I sat in its cradle and began to rock myself towards the painting, until I had a civilised swing going. I dutifully attempted to absorb myself in the surface of the painting, attempting to measure the experience through the novelty of having my body in motion, my point of perspective in constant vacillation.  I must admit that I was not very successful.  It was difficult to concentrate on  the picture plane as my body swung through space, the knuckles of my fingers threatened with  scraping by the supports from which I was suspended as the weight of my middle aged body strained to collapse the whole machine in its compulsion to return to earth.  Even beyond the sense of embodied alarm, the contraption disrupts the stasis with which the viewer customarily absorbs themselves in the surface of the painting.  The whole work is designed to deny to the viewer those conventional conditions in which abstraction occurs, in which we forget both our body and the world, and loose ourselves to the picture plane, becoming the viewer.  If Cremonese refuses the art object its abstraction from the world around it, insisting as he does that it has no existence unto itself, he also refuses his audience that same abstraction from the world in which we traditionally loose our bodies in the contemplation of idealised or idealising objects.

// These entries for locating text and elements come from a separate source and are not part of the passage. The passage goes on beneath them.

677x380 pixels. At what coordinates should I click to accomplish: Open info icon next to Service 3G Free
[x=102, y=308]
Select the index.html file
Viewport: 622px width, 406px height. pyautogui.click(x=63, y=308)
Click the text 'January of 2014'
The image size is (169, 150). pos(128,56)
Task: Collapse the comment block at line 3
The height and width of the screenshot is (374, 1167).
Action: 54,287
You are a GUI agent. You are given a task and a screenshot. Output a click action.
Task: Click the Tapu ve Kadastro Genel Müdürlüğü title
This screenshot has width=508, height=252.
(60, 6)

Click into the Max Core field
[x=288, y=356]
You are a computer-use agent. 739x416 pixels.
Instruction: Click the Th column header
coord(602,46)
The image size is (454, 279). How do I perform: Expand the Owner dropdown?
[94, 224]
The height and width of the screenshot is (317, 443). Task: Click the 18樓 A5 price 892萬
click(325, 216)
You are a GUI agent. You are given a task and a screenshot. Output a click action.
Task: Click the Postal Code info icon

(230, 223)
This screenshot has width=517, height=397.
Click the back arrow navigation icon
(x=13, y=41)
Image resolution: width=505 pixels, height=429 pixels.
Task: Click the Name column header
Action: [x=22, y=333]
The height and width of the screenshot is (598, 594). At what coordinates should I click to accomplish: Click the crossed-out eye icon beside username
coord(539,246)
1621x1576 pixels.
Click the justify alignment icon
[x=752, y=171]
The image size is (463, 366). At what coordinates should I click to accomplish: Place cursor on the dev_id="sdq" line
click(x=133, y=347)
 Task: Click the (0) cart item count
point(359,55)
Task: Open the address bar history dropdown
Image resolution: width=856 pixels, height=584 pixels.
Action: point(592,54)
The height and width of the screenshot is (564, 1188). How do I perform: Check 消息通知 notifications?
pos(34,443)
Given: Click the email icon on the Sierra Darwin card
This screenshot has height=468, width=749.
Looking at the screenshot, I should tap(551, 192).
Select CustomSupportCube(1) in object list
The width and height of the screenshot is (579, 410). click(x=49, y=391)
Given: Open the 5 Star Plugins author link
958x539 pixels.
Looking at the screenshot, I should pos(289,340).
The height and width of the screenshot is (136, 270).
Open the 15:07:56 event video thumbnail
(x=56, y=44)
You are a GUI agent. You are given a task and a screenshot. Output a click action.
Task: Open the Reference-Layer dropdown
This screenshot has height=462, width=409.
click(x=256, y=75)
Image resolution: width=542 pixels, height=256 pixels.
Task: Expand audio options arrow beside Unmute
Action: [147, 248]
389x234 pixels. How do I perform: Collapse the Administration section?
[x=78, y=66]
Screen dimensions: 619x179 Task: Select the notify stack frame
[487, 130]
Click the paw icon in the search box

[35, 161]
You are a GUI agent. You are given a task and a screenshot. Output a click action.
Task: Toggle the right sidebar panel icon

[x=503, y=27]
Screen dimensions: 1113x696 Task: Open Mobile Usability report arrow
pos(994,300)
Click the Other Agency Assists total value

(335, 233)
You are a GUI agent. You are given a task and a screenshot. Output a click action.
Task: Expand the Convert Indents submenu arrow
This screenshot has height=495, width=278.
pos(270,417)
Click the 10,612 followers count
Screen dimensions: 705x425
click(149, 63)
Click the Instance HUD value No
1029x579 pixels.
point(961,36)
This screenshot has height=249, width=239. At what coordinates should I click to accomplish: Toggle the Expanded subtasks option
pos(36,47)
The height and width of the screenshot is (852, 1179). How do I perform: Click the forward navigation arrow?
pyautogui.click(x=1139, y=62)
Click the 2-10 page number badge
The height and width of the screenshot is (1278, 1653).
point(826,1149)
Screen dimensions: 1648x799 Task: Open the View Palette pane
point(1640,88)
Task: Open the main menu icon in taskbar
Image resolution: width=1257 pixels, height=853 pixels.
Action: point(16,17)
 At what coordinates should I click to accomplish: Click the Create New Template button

In fact if there is a single consistent object that unifies this exhibition, I would say it was the human body.  Across the breadth of the exhibition, my body was the one thing I was made constantly aware of, as the works required that I scramble up a treacherous hillside, teeter on an uncertain tree stump or lay down in the undercarriage of a tree.  There is a sense that Leo is continuing, counter intuitively, the thread of minimalism, which also emphasised the embodied experience of the artwork.  Minimalism emphasised the relationship of the art object to the viewer by acknowledging the embodied viewer as contributing to the experience of the work.  They did this though by reducing the relations internal to the object to compose a gestalt or in Judd’s term “Specific Objects” and often using large scale to produce a sense of ‘whole’ objects.  Cremonese inverts this relationship by creating works that physically impose a self awareness on the body of the viewer and at the same time reduce the specific object status of the artwork that opens it to the entire relational field of the world around it.

In the end, the blurring of the lines between the world, the artwork and the viewer draw one to a singular conclusion, if you can even call it that.  As with the carpets, your attention is drawn constantly away from those things you know to be art works towards objects who’s status is more ambivalent, a pile of stones, an ‘arrangement’ of twigs, even the seemingly ordered way that fallen branches are distributed through the undercarriage of the trees.  The eye wanders to the horizons, until you see mountains and the trees and the stones, you notice the composition of the objects littering the site of Birds Hut and it is at this point that you might understand the artist’s intention.  His objects, instead of drawing you into themselves as inherent sites of meaning, constantly refer you outward, indicating the world around them.  Perhaps you might see this world as I did, with the idea that you are the artist, absorbed in the act of perceiving the world, of observing the molten relation of parts, the intangibility of light and colour, your attention constantly drawn between the swarm of detail and the stabilising vision of the whole.  Is this not what art is meant to do: to produce an awareness of the world that exceeds our awareness of those things which refer to that world?